Literatura
é bobagem?

A MAIOR, a melhor e mais importante obra de literatura poderia ser considerada bobagem: qualquer um que vença as duas mil páginas de Guerra e Paz após o ponto final do último parágrafo poderia fazer cara de tédio, fechar o volume e suspirar:

— Quanta bobagem…

Mais: qualquer um conseguiria, sem dificuldade, ler um diálogo de Sócrates e bocejar:

— Quanta encheção de linguiça, quanta besteira…

Declare que algo é bobagem, e ela o será — ao menos para a pessoa em questão.

Se uma grande obra literária, um clássico, fosse considerada bobagem na época da publicação, a obra nem chegaria ao nosso conhecimento. Queimariam-na lá mesmo naquele século e nem sonharíamos que um dia ela existiu.

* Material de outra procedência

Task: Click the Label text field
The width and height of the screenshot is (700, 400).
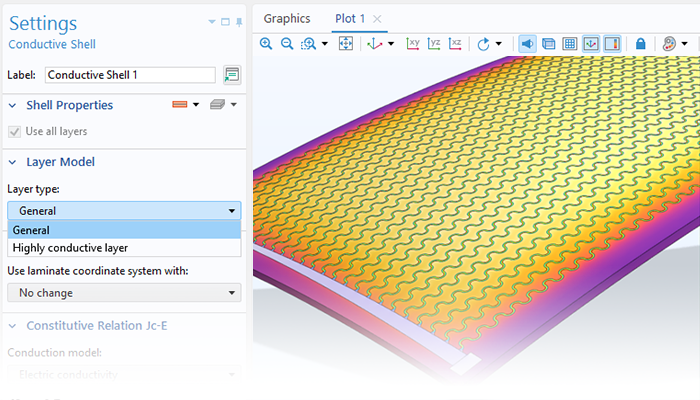Action: (130, 75)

De que maneira uma obra adquire importância ao longo do tempo? Depende de aprovação instantânea no tempo da publicação? Como se constrói um consenso em torno da obra que a define inequivocamente como clássico?

Difícil responder algo além de vaguezas tipo “são clássicos pois tocam a humanidade de todas as épocas”. Porém, desconfio de duas coisas:

1. Se os chamados clássicos não chegassem ao nosso conhecimento com este mesmo rótulo, fama e recomendação, mas como coisa comum ou algo pior, a maioria encararia assim mesmo aquelas obras: descartáveis, desprezíveis, indignas de atenção.

2. Se obras da literatura comercial fossem propagandeadas como clássicos, certamente como clássicos seriam tratados.

Quem se daria ao trabalho de examinar o valor de um Tolstói, se fosse tachado de romancistazinho pretensioso? E se Dostoiévski fosse considerado um lunático de confissões banais, com aquele psicologismo amador? E se dissessem que o texto de Thomas Mann se perdia num ramerrão enrolatório, “porque não diz logo o que quer dizer?” E se acusassem Goethe de moralista, que aquelas suas maximazinhas bem poderiam aplicar-se a ele mesmo, “quem ele pensa que é?”

“E daí, aonde você quer chegar? Quer dizer que as obras clássicas da Grande Literatura Universal não possuem realmente o valor que lhe dão?” Claro, claro que possuem, quem sou eu para negar uma coisa dessas? No entanto, convenhamos, suas famas (merecidas e indiscutíveis) as precedem quando chegam ao nosso conhecimento; não fosse assim, ninguém lhes daria a menor bola. Este é o ponto.

É perfeitamente possível deduzir que:

a) Ao longo da história, obras que seriam consideradas clássicas se perderam. Seja por guerras ou cataclismos (a biblioteca de Alexandria ilustra bem isso), seja porque seus autores, talvez geniais, foram sumariamente desprezados ou ignorados em seus dias.

b) Obras incontestavelmente clássicas hoje em dia foram massacradas pela crítica de ilustres imbecis, que ditavam o válido e o não válido naquelas dias. Estas obras injustiçadas foram resgatadas tempos depois, por um verdadeiro milagre. Por outro lado, milagres assim não contemplaram a todos que o mereciam e muitos tesouros em potencial se perderam.

Diante disso, esboço um corolário: obras se tornam clássicas não só pelo seu valor intrínseco, mas também considerados pela montanha consensual que se ergue em torno delas.